TEXTAUSZUG:

——————

Die Kräuter vor der Bühne, die der tiefenentspannte Hans liebevoll gießt, sind natürlich nur Kunst-Stoff – echt sind hingegen die fränkischen Bierflaschen, die Willi an der Tanke drapiert. Für den kühlen Kopf sorgt trotzdem Mineralwasser, denn eine Woche vor der Premiere hat die wahrhaft heiße Phase begonnen. Seit Kurzem probt das Ensemble nicht mehr im Heldritter Vereinsheim, sondern auf der Waldbühne. Noch ohne das siebenköpfige Orchester: Mit E-Piano und Notebook liefert der musikalische Leiter Reinhard Schmidt den flotten Soundtrack, den er selbst arrangiert hat. Das Publikum darf Gassenhauer wie „Ein Freund, ein guter Freud“ mit summen, doch auch mit musikalischen und textlichen Überraschungen rechnen. Denn dieses Operetten-Update ist augenzwinkernd am Puls der Zeit.

„Es wird ein unterhaltsamer Abend, der aktuelle Probleme aufs Tapet bringt und nostalgische Gefühle weckt“, bringt Harald Wurmsdobler den Ansatz auf den Punkt. Der Intendant der Sommeroperette wirkt wieder höchstpersönlich mit: Als Kurt betreibt er gemeinsam mit seinen Kompagnons Willi (Tobias Engelhardt) und Hans (Christian Andreas Engelhardt) die Tankstelle – und wie seine beiden Freunde verfällt auch er dem Liebreiz der so aparten wie wohlhabenden Lilian. Das sorgt naturgemäß für Komplikationen, aber eben auch für vergnügliche Turbulenzen bis zum Happy End.

——————

MATERIALAUSZÜGE:
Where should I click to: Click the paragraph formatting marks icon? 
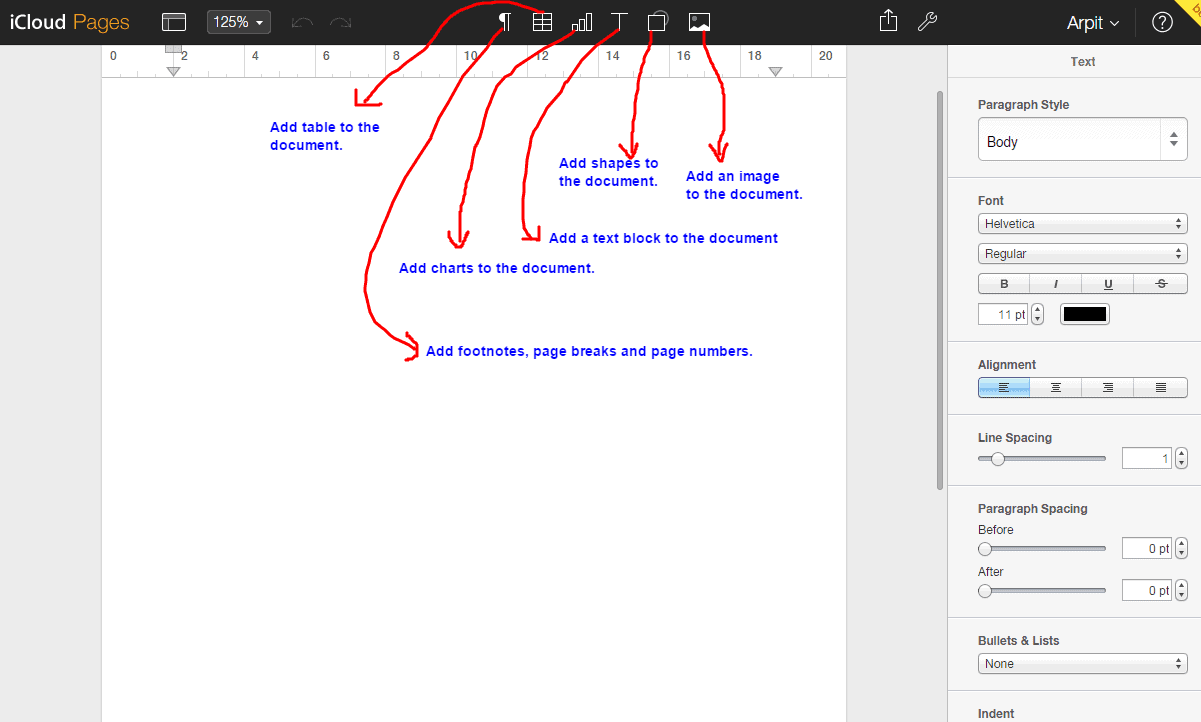[504, 21]
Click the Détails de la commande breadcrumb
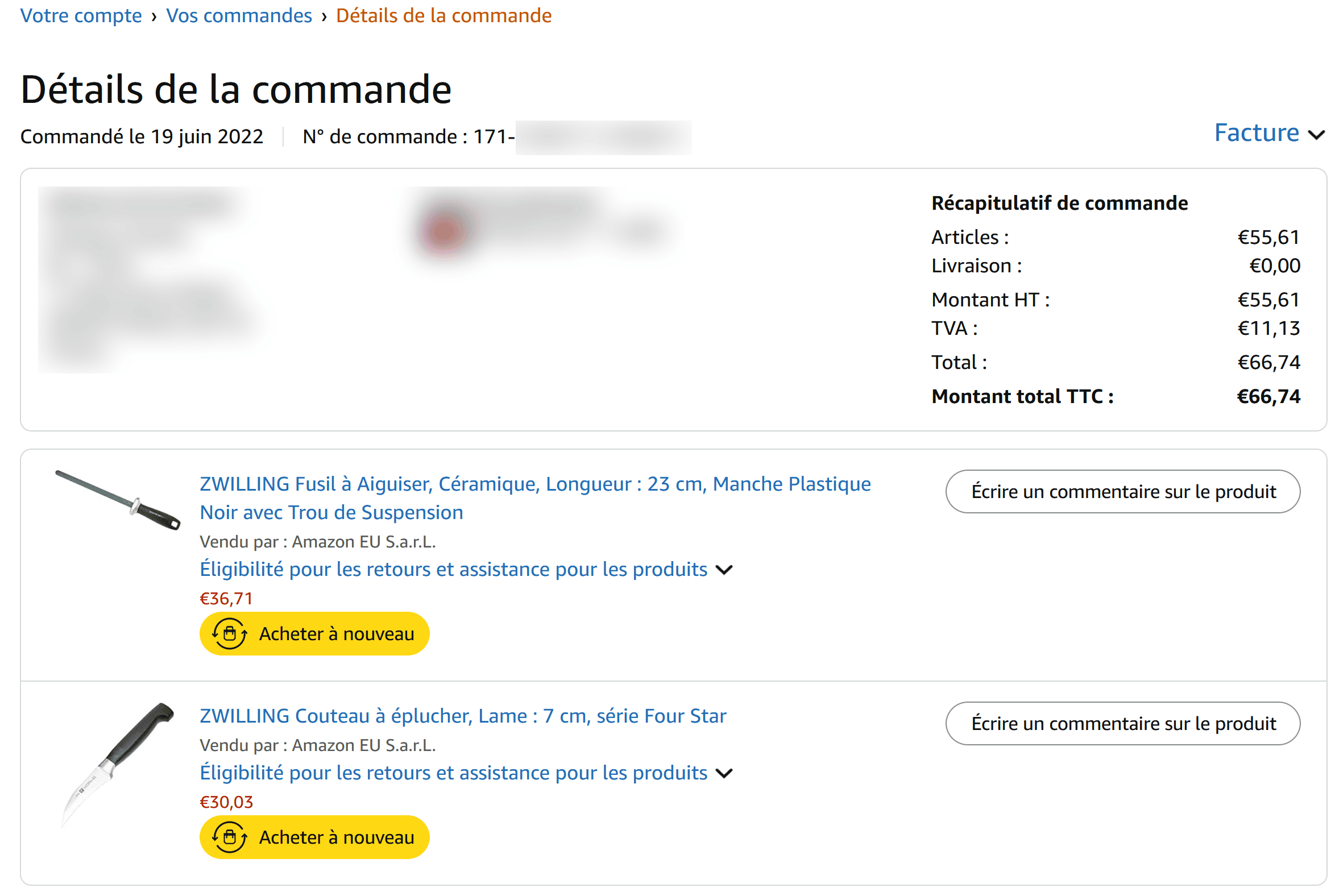The width and height of the screenshot is (1335, 896). click(443, 15)
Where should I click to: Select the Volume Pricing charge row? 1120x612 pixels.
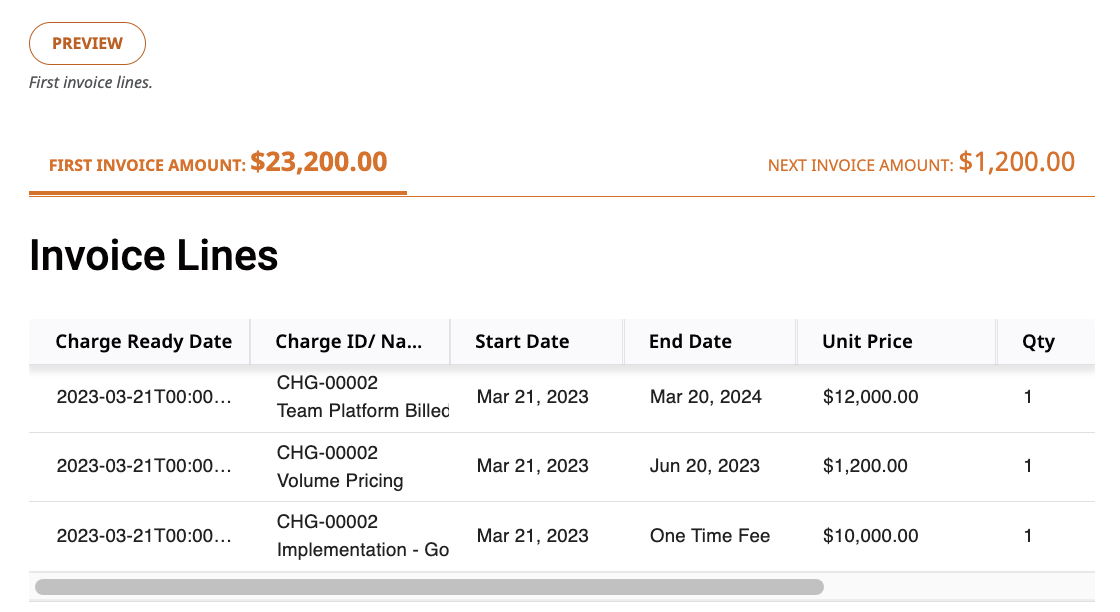point(561,466)
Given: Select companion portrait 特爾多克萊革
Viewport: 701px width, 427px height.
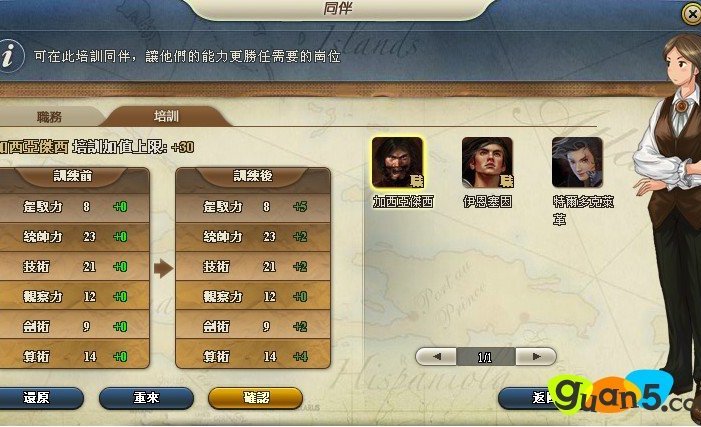Looking at the screenshot, I should [x=577, y=162].
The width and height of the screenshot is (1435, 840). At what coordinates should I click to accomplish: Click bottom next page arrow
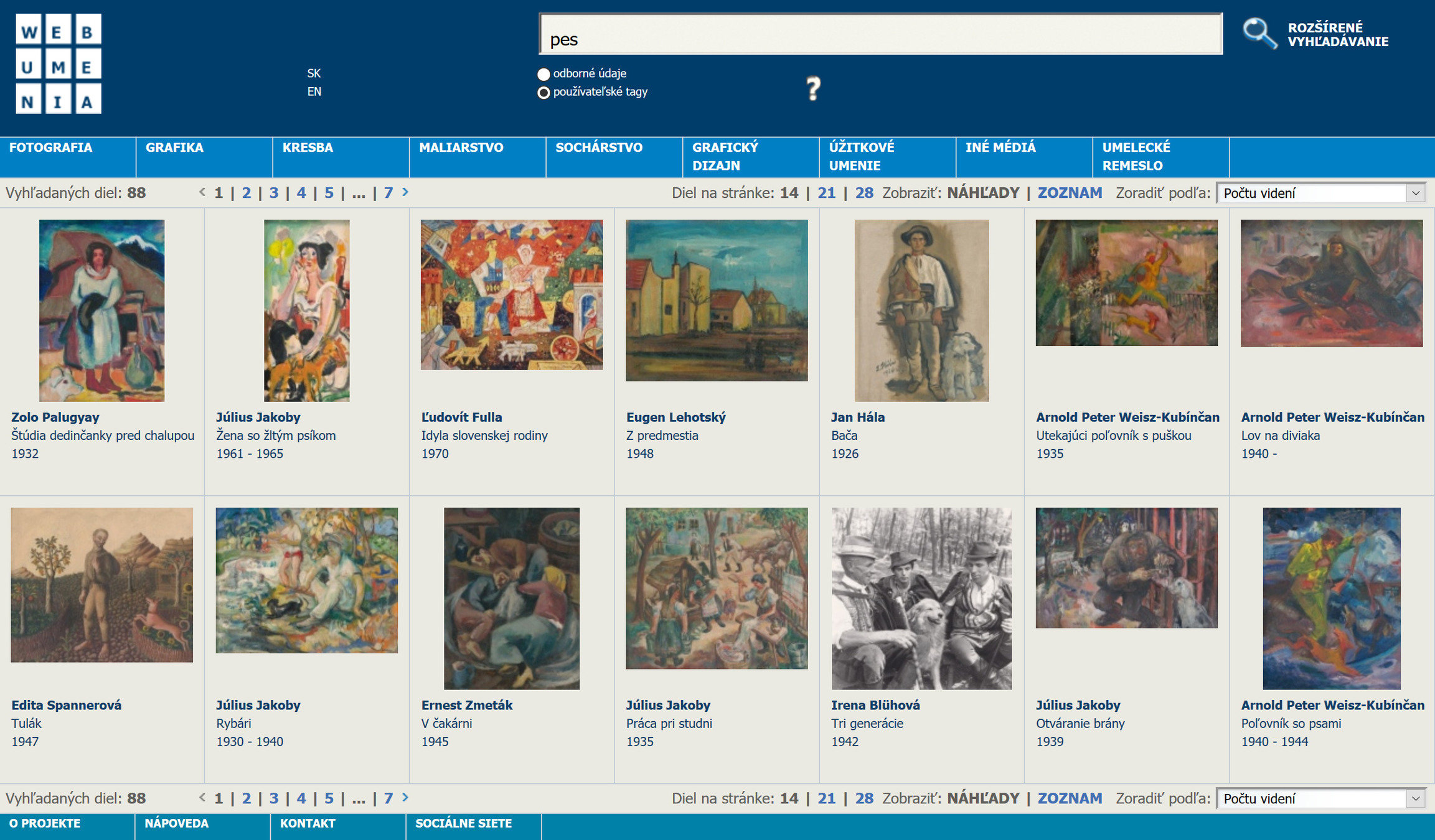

——————

DEINE AUFGABE: Schreib aus dem Text über die Sommeroperette die Passage von „Die Kräuter vor“ bis „Puls der Zeit.“ wortgetreu ab.

LÖSUNG:
Die Kräuter vor der Bühne, die der tiefenentspannte Hans liebevoll gießt, sind natürlich nur Kunst-Stoff – echt sind hingegen die fränkischen Bierflaschen, die Willi an der Tanke drapiert. Für den kühlen Kopf sorgt trotzdem Mineralwasser, denn eine Woche vor der Premiere hat die wahrhaft heiße Phase begonnen. Seit Kurzem probt das Ensemble nicht mehr im Heldritter Vereinsheim, sondern auf der Waldbühne. Noch ohne das siebenköpfige Orchester: Mit E-Piano und Notebook liefert der musikalische Leiter Reinhard Schmidt den flotten Soundtrack, den er selbst arrangiert hat. Das Publikum darf Gassenhauer wie „Ein Freund, ein guter Freud“ mit summen, doch auch mit musikalischen und textlichen Überraschungen rechnen. Denn dieses Operetten-Update ist augenzwinkernd am Puls der Zeit.